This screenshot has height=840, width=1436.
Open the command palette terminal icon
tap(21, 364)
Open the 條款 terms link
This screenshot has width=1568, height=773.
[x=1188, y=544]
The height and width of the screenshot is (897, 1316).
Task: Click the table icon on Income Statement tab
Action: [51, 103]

==

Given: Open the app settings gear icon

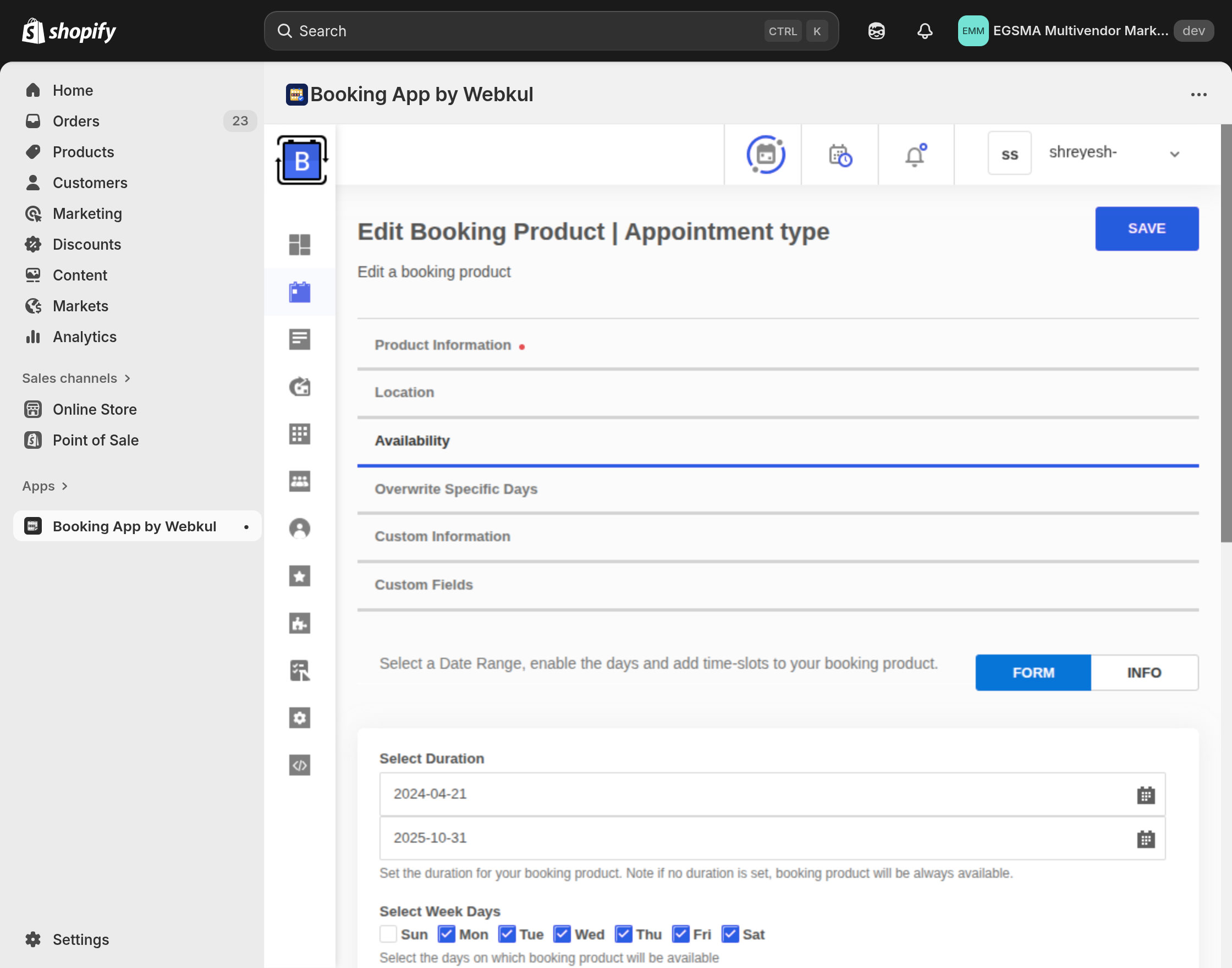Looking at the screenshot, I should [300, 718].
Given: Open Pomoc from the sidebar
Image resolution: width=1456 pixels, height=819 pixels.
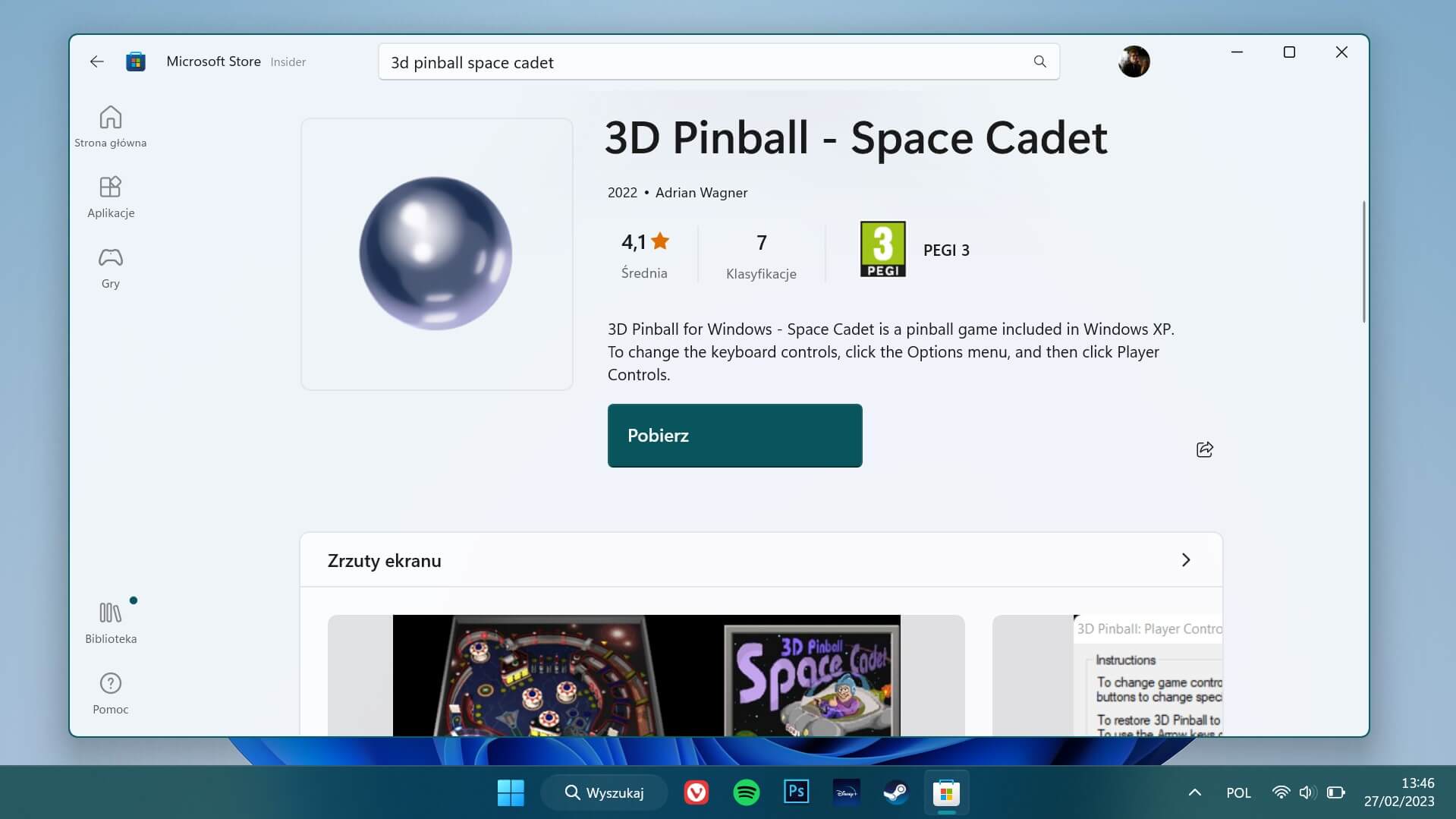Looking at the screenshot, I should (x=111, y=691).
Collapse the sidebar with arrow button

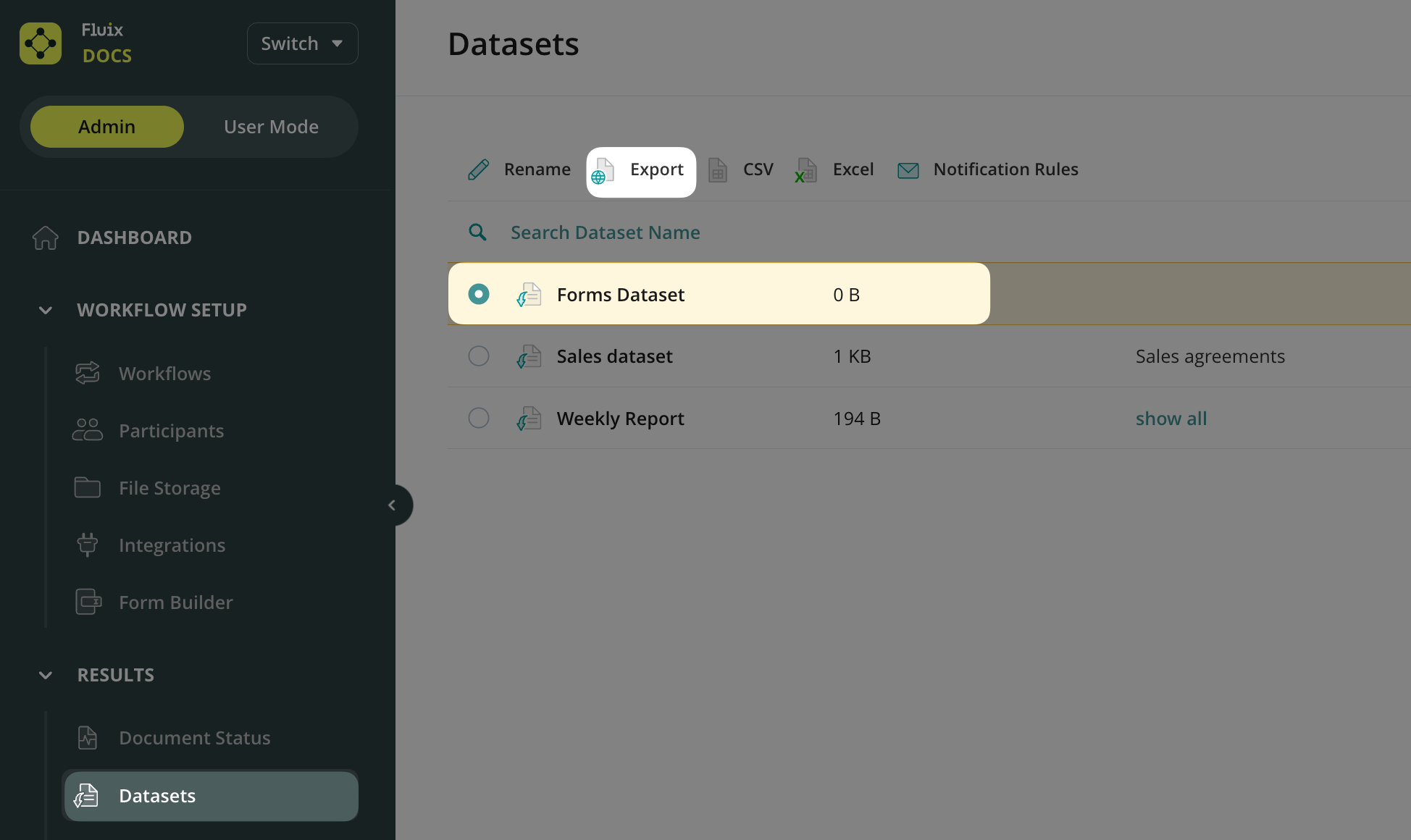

INSTRUCTIONS FOR THE TASK :: Check each line of the records above, and copy those that hold the word "sidebar".

EXPECTED ANSWER ::
Given: Open Pomoc from the sidebar
Collapse the sidebar with arrow button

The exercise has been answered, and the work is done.